Entries for locating text and elements
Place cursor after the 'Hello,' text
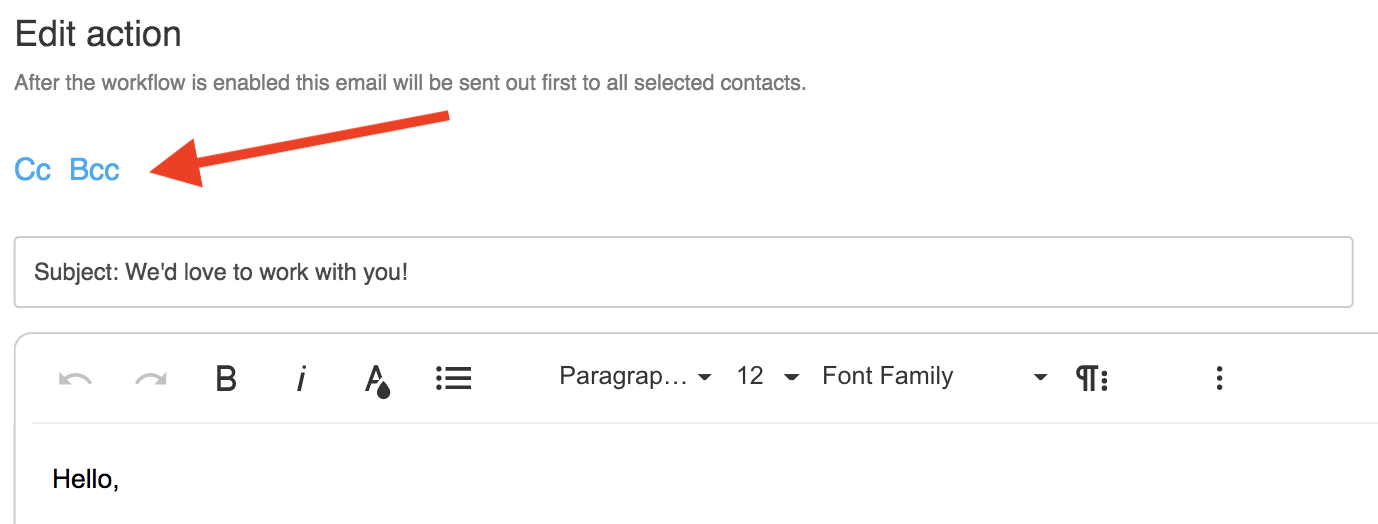This screenshot has height=524, width=1378. point(121,480)
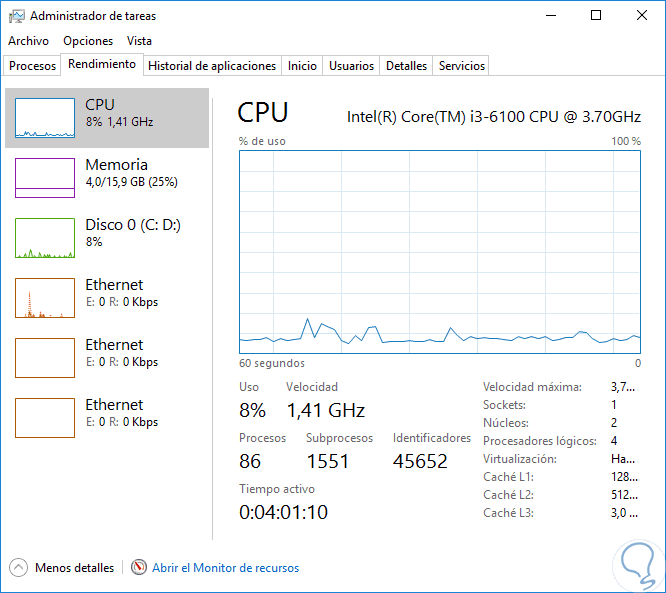Image resolution: width=666 pixels, height=593 pixels.
Task: Open the Disco 0 (C: D:) graph
Action: (45, 238)
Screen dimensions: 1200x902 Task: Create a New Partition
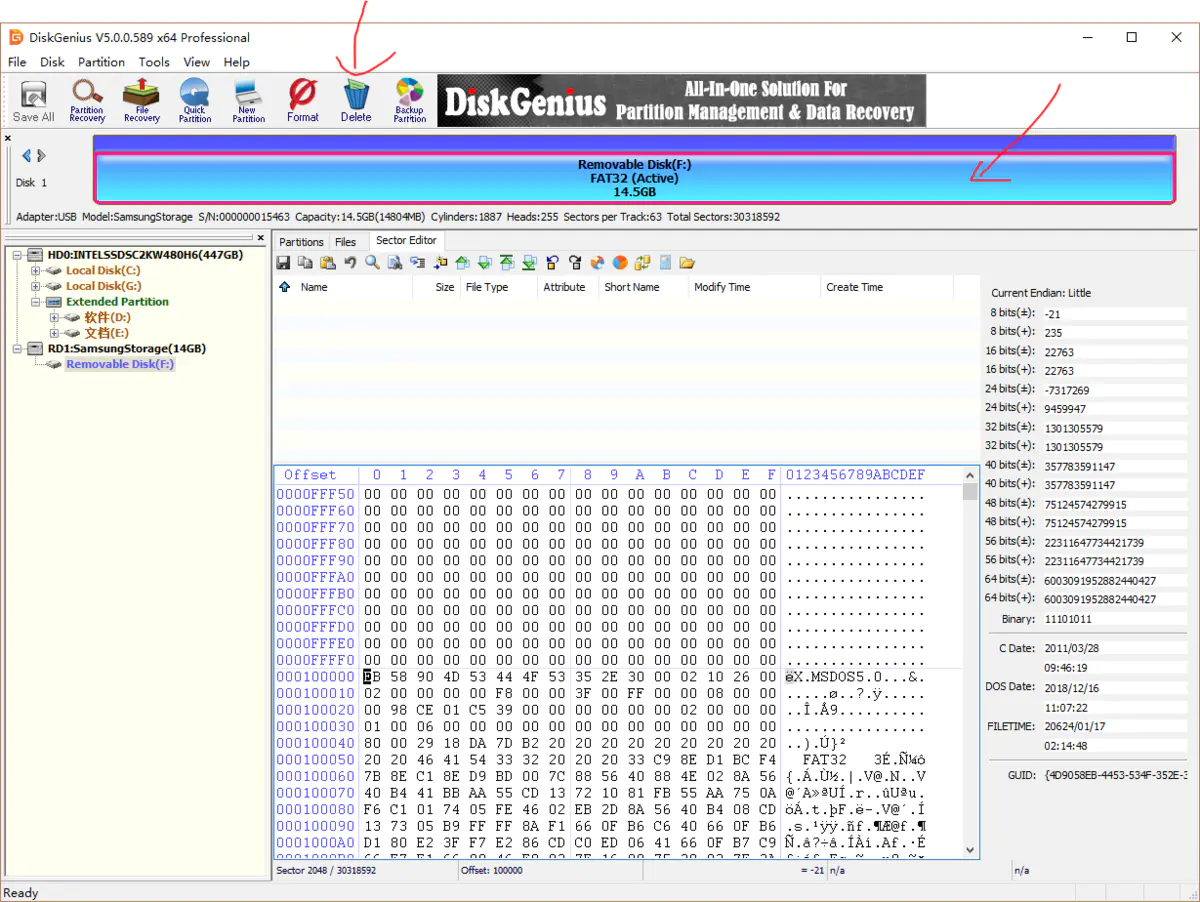coord(248,100)
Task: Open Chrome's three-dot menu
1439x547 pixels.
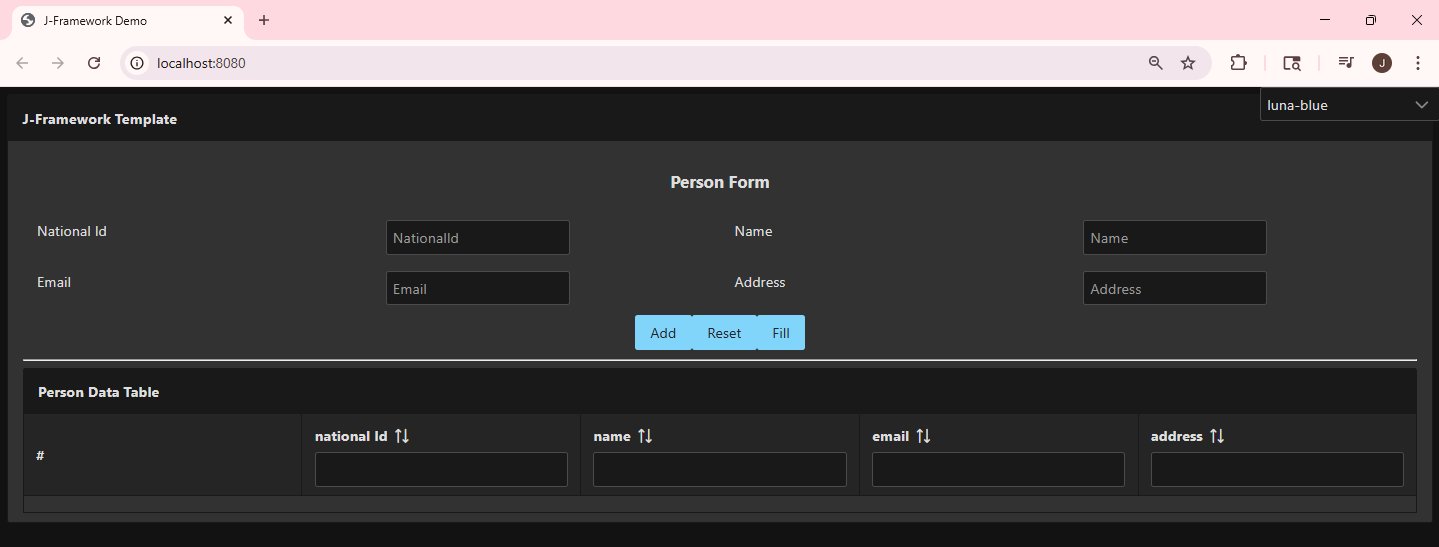Action: 1417,63
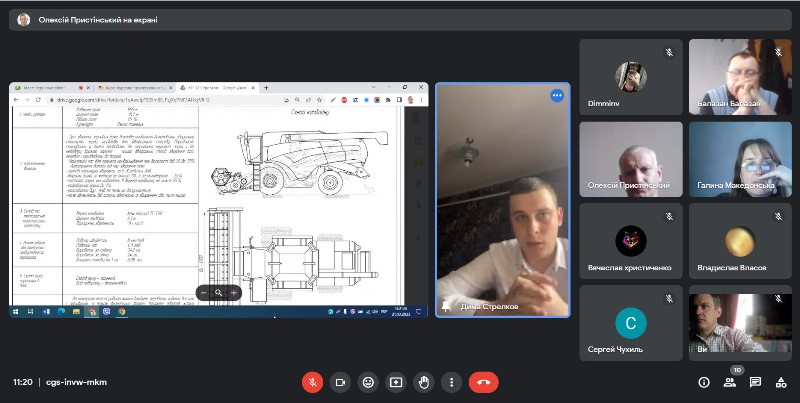Open the meeting details info icon
Image resolution: width=800 pixels, height=403 pixels.
click(x=703, y=382)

WHAT THE TASK ASKS. Write out all of the material again with "Partition" swapped for "Volume", leaving everything else unchanged. Leave the pictures out.

TASK SOLUTION.
Place cursor after the 'Hello,' text
This screenshot has height=524, width=1378. point(121,480)
Image resolution: width=666 pixels, height=593 pixels.
Task: Open the Disco 0 (C: D:) graph
Action: (45, 238)
Screen dimensions: 1200x902 Task: Create a New Volume
coord(248,100)
Task: Open Chrome's three-dot menu
1439x547 pixels.
Action: 1417,63
Open the meeting details info icon
Image resolution: width=800 pixels, height=403 pixels.
click(x=703, y=382)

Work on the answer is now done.